DiffMerge and Unicode files

dfurman · Post by **dfurman** » Thu Feb 08, 2007 2:11 pm

Using Vault 3.5.1 (4786).

We are starting to use Vault to manage T-SQL source code. We have scripted a number of SQL Server 2000 database objects using Enterprise Manager, using "International Text (Unicode)" option (a requirement for us). This created Unicode files with BOM, using little-endian byte order. These were checked in, and all worked well.

Now we want to use the DiffMerge tool. The Character Encoding option in DiffMerge tool is set to Unicode, and it works just fine showing differences between two Unicode files. The problem is with Merge. When Merge is started for the first time, all looks good and we can merge changes. Then we save the merged file, and close the Merge window. However, when DiffMerge saves the merged file, it uses a different Unicode flavor than the one of the original files. In particular, there is no BOM, and the byte order is big-endian. If we now invoke Merge again on the same file, two things may happen: the file will be displayed incorrectly (one character per line), or DiffMerge will stop responding and bring CPU utilization to 100%.

The only workaround we found so far is to open a file saved by DiffMerge in a text editor such as Textpad and save it with BOM using little-endian byte order.

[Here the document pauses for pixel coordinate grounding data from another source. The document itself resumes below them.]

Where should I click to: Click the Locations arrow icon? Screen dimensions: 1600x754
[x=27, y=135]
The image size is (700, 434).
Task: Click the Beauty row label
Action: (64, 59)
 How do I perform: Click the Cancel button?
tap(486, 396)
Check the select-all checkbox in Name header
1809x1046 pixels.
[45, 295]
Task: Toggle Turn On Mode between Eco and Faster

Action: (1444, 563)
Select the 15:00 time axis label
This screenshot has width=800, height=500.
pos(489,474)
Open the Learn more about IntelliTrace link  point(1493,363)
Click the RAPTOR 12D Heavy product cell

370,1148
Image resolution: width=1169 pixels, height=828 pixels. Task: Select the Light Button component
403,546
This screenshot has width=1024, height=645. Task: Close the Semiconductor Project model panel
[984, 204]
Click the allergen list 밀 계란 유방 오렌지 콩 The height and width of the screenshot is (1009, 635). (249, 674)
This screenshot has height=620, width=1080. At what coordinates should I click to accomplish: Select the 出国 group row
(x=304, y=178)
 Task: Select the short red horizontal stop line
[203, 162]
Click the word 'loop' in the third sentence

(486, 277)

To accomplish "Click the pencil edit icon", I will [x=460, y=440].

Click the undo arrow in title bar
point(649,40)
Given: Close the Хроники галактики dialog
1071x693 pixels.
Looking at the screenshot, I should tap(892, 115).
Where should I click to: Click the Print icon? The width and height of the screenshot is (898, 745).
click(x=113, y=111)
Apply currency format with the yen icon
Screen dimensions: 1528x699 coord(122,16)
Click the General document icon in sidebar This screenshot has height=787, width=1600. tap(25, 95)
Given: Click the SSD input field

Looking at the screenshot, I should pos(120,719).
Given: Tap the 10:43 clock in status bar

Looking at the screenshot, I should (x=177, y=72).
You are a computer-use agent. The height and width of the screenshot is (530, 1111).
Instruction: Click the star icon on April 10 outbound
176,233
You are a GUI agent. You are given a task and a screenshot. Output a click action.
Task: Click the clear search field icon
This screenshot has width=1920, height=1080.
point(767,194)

Then DiffMerge will happily work with the file, until it saves it again.

--
Dimitri Furman

Beth · Post by **Beth** » Thu Feb 08, 2007 5:05 pm

This one is going to take a little extra digging. Would you be willing to send us the file in it's various stages, such as the 2 versions being merged, the merged file, and then the saved file that suddenly has different encoding? Those files or further discussion on sending those files can go to support at sourcegear.com (attn: Beth) with a reference to this thread.

Beth · Post by **Beth** » Wed Feb 21, 2007 9:59 am

It was decided that this should be logged as a bug. It will be reviewed for fixing in a future release. When using the default iso-10646-ucs-2
encoding we don't put a BOM in the file when saving.

As a work-around suggestion, you could try using "utf-16" in the unicode settings (before or in place of the "iso-10646-ucs-2") that will output a file *with* a BOM -- but unfortunately it will be in big-endian order.